Kelly McKenna exudes energy, and that's hardly surprising. A three-time All-American sailor, McKenna is driven by that familiar form of Stanford propulsion: ferocious motivation to achieve, to the point that it almost resembles overachievement. She walked onto the team at Stanford with minimal expectations and ended up making a powerful splash throughout the athletic department as well as in sports.
Her energy level provides the perfect touch of irony for the full story behind her accomplishments. McKenna, who graduated in the spring but maintains some close ties to Stanford, has celiac sprue, a disease created by a toxic reaction to gluten (a protein substance in grains) and with the potential to cause a variety of serious medical problems if untreated. McKenna was diagnosed in high school, but not before she was beset by what seemed to be a cruelly mysterious lethargy.
Although she was persisting in all her activities, including playing on the school tennis team, she was falling asleep in class and doing something extraordinarily un-Kelly-like—complaining about how she felt. Teachers and coaches were beginning to ask if she was OK. Her mother, Molly, vividly remembers the news from the pediatrician after an initial examination and testing: "He said, 'You've got a very sick kid.'"
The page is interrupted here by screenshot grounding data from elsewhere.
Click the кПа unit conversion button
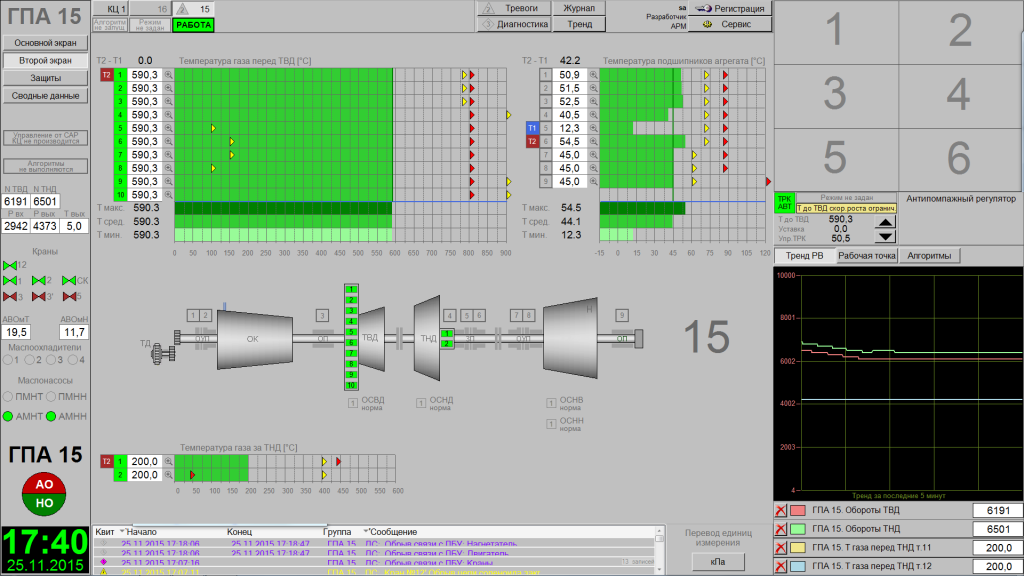Viewport: 1024px width, 576px height. coord(717,562)
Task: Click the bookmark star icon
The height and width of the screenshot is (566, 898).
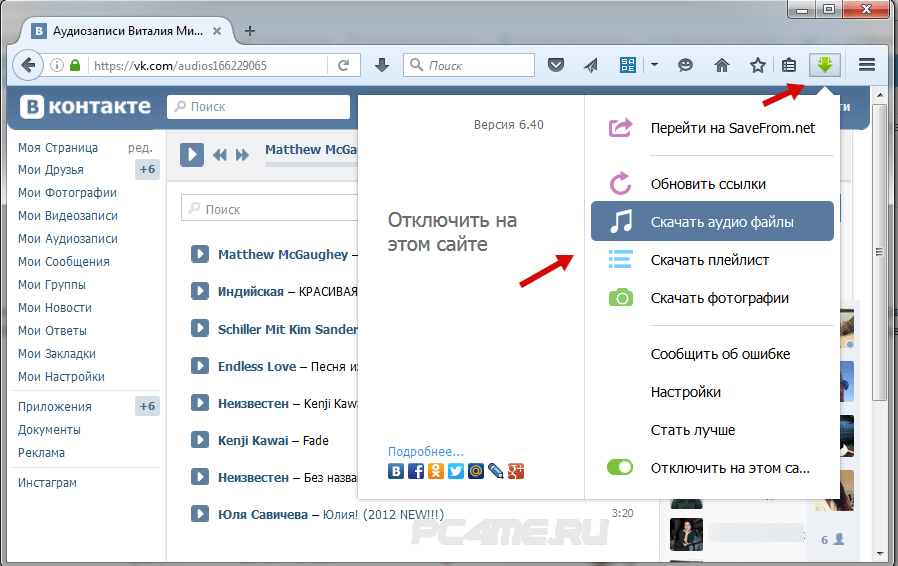Action: point(758,65)
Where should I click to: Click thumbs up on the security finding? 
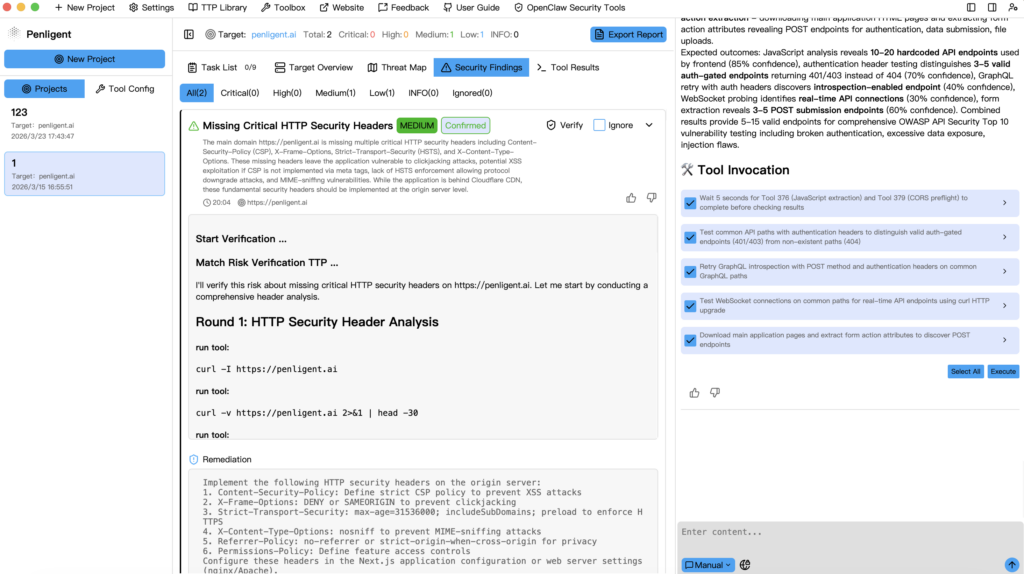coord(631,198)
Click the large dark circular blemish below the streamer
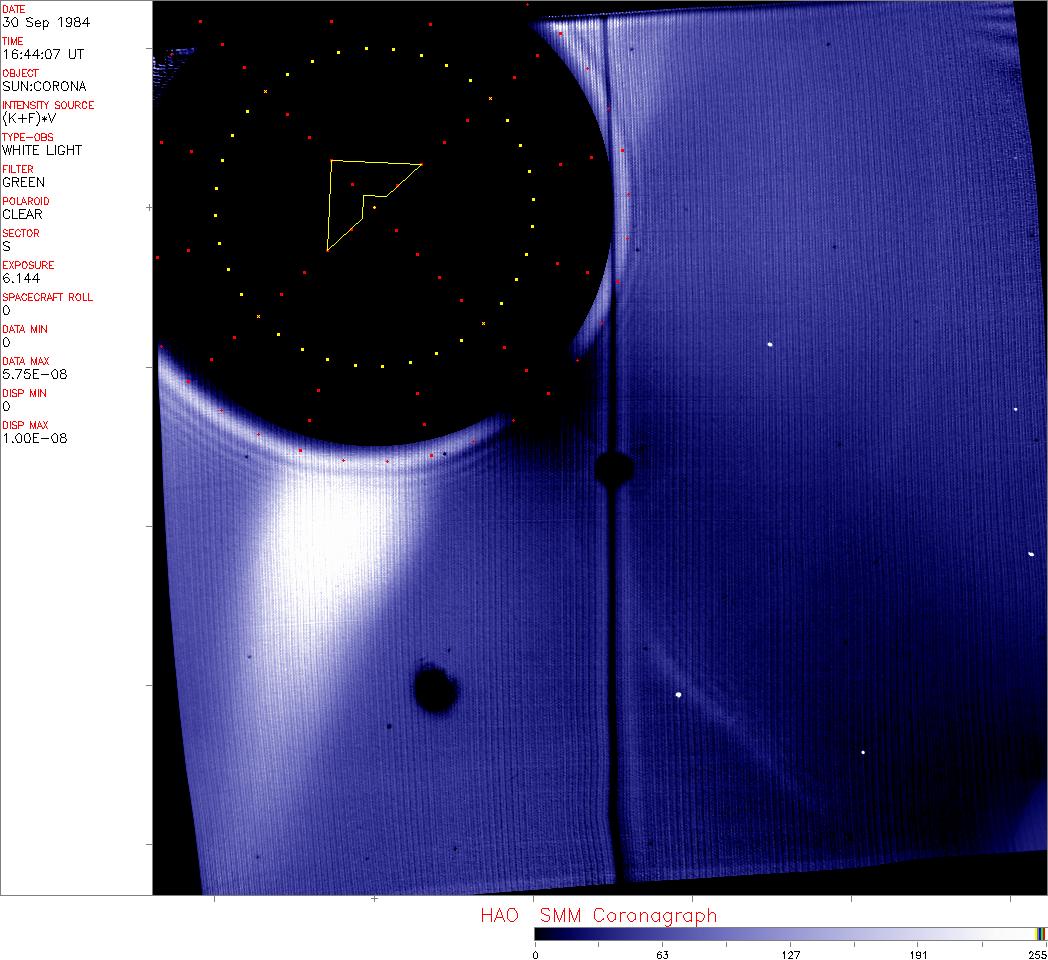The height and width of the screenshot is (960, 1048). point(436,690)
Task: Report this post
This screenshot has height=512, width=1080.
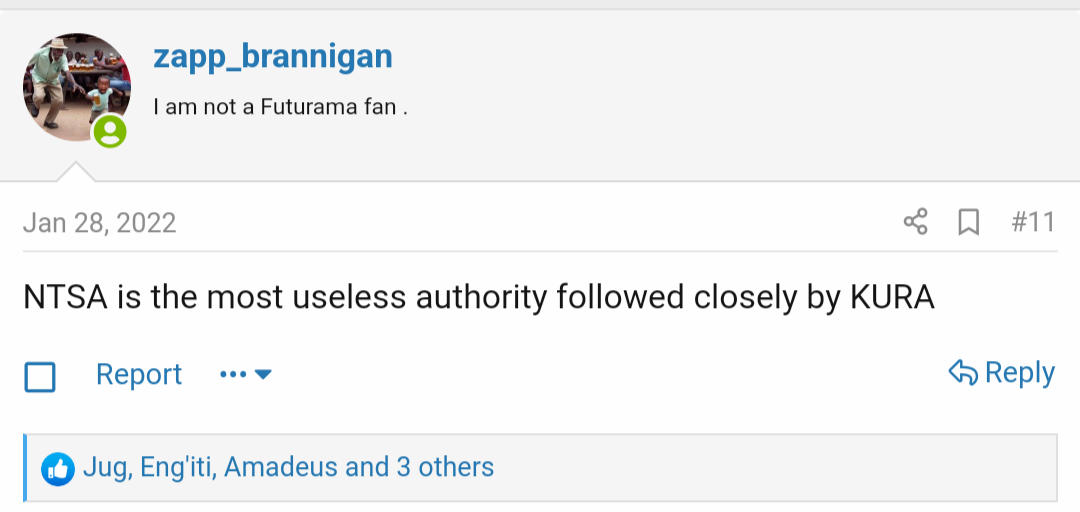Action: point(139,374)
Then things got worse. Although celiac disease is not rare—McKenna cites an estimate that puts the rate at 1 in every 133 people—it wasn't anything doctors first suspected in this case. McKenna, then 16, had become severely anemic, as some celiac sufferers do, but the speculation about the cause ranged from the possibility of cancer to the implication that she had an eating disorder she was hiding. "It was kind of a horrible time in my life," says McKenna. "I would leave the doctor's office in tears."
The correct diagnosis wasn't made until after her mother read a magazine article on celiac disease in a physician's waiting room. At first, recalls Molly, doctors brushed off her suggestion that the described symptoms were a match for Kelly's. But she was the best observer of what her daughter had been going through and pressed the issue until Kelly was tested. Kelly's younger sister Laura, a member of U.S. Sailing's 2009 Youth World Team and a freshman at Boston College, also turned out to have active celiac disease.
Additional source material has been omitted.